In a major move for mobile healthcare—and in making mobile apps a bigger part of how consumers communicate and share medical data with their doctor—Apple Inc. is adding electronic health records to the iPhone.
This morning Apple announced it was adding a feature called Health Records to its health app that will let consumers access and share electronic health information with their providers. And about a dozen big hospitals are already on board to participate. Those hospitals include John Hopkins Medicine, Cedars-Sinai, Penn Medicine, Geisinger Health System, UC San Diego Health, UNC Healthcare, Rush University Medical Center, Dignity Health, Oschner Health System, MedStar Help, Ohio Health and Cerner Health.

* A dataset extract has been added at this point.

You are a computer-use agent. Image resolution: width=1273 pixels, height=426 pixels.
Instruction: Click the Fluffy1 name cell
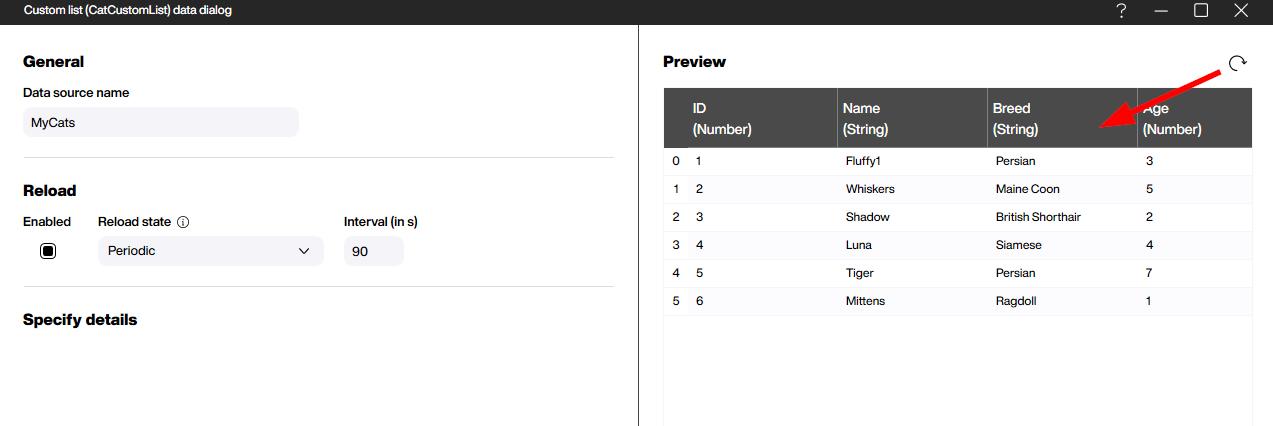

Consumers can have medical information from various institutions organized into one view covering allergies, conditions, immunizations, lab results, medications, procedures and vitals. They also will receive notifications when their data is updated. Health records data is encrypted and protected with the user’s iPhone passcode, Apple says.
The 13 hospitals are ready to grant access to patients as part of what Apple calls its beta stage for the program, Apple says. What means is that iPhone users with the latest version of the Apple health app downloaded on their device should be able to participate with the 13 hospitals “in the next few days,” Apple says.
Each of the participating hospitals will decide when to begin signing up patients to use the Apple app to access their records online. But each hospital with an electronic health records system from Epic Systems, Cerner Corp. or Athena Healthcare should have already integrated their systems with the Apple app.
Each of the 13 hospitals has been an early adopter of Apple’s Fast Healthcare Interoperability Resources, or FHIR, a standard for exchanging healthcare information electronically using application programming interface (APIs) and ResearchKit, an open source framework introduced by Apple that allows researchers and developers to create apps for medical research.
“Our goal is to help consumers live a better day. We’ve worked closely with the health community to create an experience everyone has wanted for years—to view medical records easily and securely right on your iPhone,” says Apple chief operating officer Jeff Williams. “By empowering customers to see their overall health, we hope to help consumers better understand their health and help them lead healthier lives.”
Apple says its system is designed to overcome the obstacles consumers have faced when their medical records were held by separate providers, making it difficult to find all their information in one place.
“Putting the patient at the center of their care by enabling them to direct and control their own health records has been a focus for us at Cedars-Sinai for some time,” Cedars-Sinai chief information officer Darren Dworkin said in a quote included in the Apple press release on the new Health Records feature “We are thrilled to see Apple taking the lead in this space by enabling access for consumers to their medical information on their iPhones. Apple is uniquely positioned to help scale adoption because they have both a secure and trusted platform and have adopted the latest industry open standards at a time when the industry is well positioned to respond.”